GM foods have been protested around the world. This Greenpeace demonstration was in Thailand after a government official said he might lift a ban on genetically modified food.
Photo: Greenpeace
The director of the World Food Program said in London earlier this week that there is a “silent tsunami” of rising food prices in the world that is driving more people into poverty and causing food shortages that have set off riots around the globe, the Washington Post reported.
“This is the new face of hunger — the millions of people who were not in the urgent hunger category six months ago but now are,” Josette Sheeran, executive director of the World Food Program (WFP), said at a London news conference. “The world’s misery index is rising.” British Prime Minister Gordon Brown said that 25,000 people a day are dying from conditions that are linked to hunger.
The worldwide food shortage — and the rising cost of food — are leading those who were reluctant to use or plant genetically modified crops to change their minds, according to a front page story in The New York Times. “Soaring food prices and global grain shortages are bringing pressures on governments, food companies and consumers to relax their longstanding resistance to genetically engineered crops,” reports Times reporter Andrew Pollack.

There is pressure on countries that ban genetically modified (GMO) goods to drop their restrictions to imports of crops grown from these seeds.

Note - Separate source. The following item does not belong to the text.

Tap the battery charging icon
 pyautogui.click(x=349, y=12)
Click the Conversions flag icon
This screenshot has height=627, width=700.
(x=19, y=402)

And Pollack reports that some believe GMO seeds are one way farmers could increase yields and stem the food shortages. The Minister of Science and Technology in Nigeria “has called on African leaders to promote genetically modified crops to tame hunger on the continent,” reports AllAfrica.com.
Britain’s Gordon Brown said the use of genetically modified crops should be reconsidered for the sake of resolving food shortages. “We must take the initiative to further develop higher-yielding and climate resilient varieties of crop,” Brown wrote in a recent letter to world leaders.
The push to plant more GMO seeds skips over a question that is far from answered, however: Do genetically modified seeds really increase crop yields?
“Genetic modification actually cuts the productivity of crops, an authoritative new study shows, undermining repeated claims that a switch to the controversial technology is needed to solve the growing world food crisis,” reports Geoffrey Lean in The Independent. “The study ““ carried out over the past three years at the University of Kansas in the US grain belt ““ has found that GM soya produces about 10 per cent less food than its conventional equivalent, contradicting assertions by advocates of the technology that it increases yields.”
Lean is referring to the work of Barney Gordon, a University of Kansas agronomist. Gordon had heard farmers complain about low yields of soybeans. So he planted a genetically modified (GM) seed and a conventional seed. At harvest, the conventional seed produced 77 bushels an acre while the seed modified to work with the Roundup herbicide produce 70 bushels.
The Soil Association, an organic farmers group in the United Kingdom, issued a report in mid-April that summarizes several studies on the low productivity of GM seeds. The acceptance of GM seeds and crops has been caught up in the swirl of world politics, as environmental groups generally oppose the expansion of these products.

The research on the productivity of GM crops is mixed, however. Farmers in the Midwest report that GM corn doesn’t yield more per acre than normal hybrids. The U.S. Department of Agriculture, meanwhile, issued a report on GM crops that generally found that GM seeds did increase yields for some crops.
There is general agreement, though, that GM crops are not the solution to the world food crisis. The New York Times reported that “a new international assessment of the future of agriculture, released last Tuesday, gave such tepid support to the role genetic engineering could play in easing hunger that biotechnology industry representatives withdrew from the project in protest. The report was a collaboration of more than 60 governments, with participation from companies and nonprofit groups, under the auspices of the World Bank and the United Nations.”
The leader of the project said farmers in Africa could increase their yields more with increased use of fertilizer and better irrigation than with GM seeds.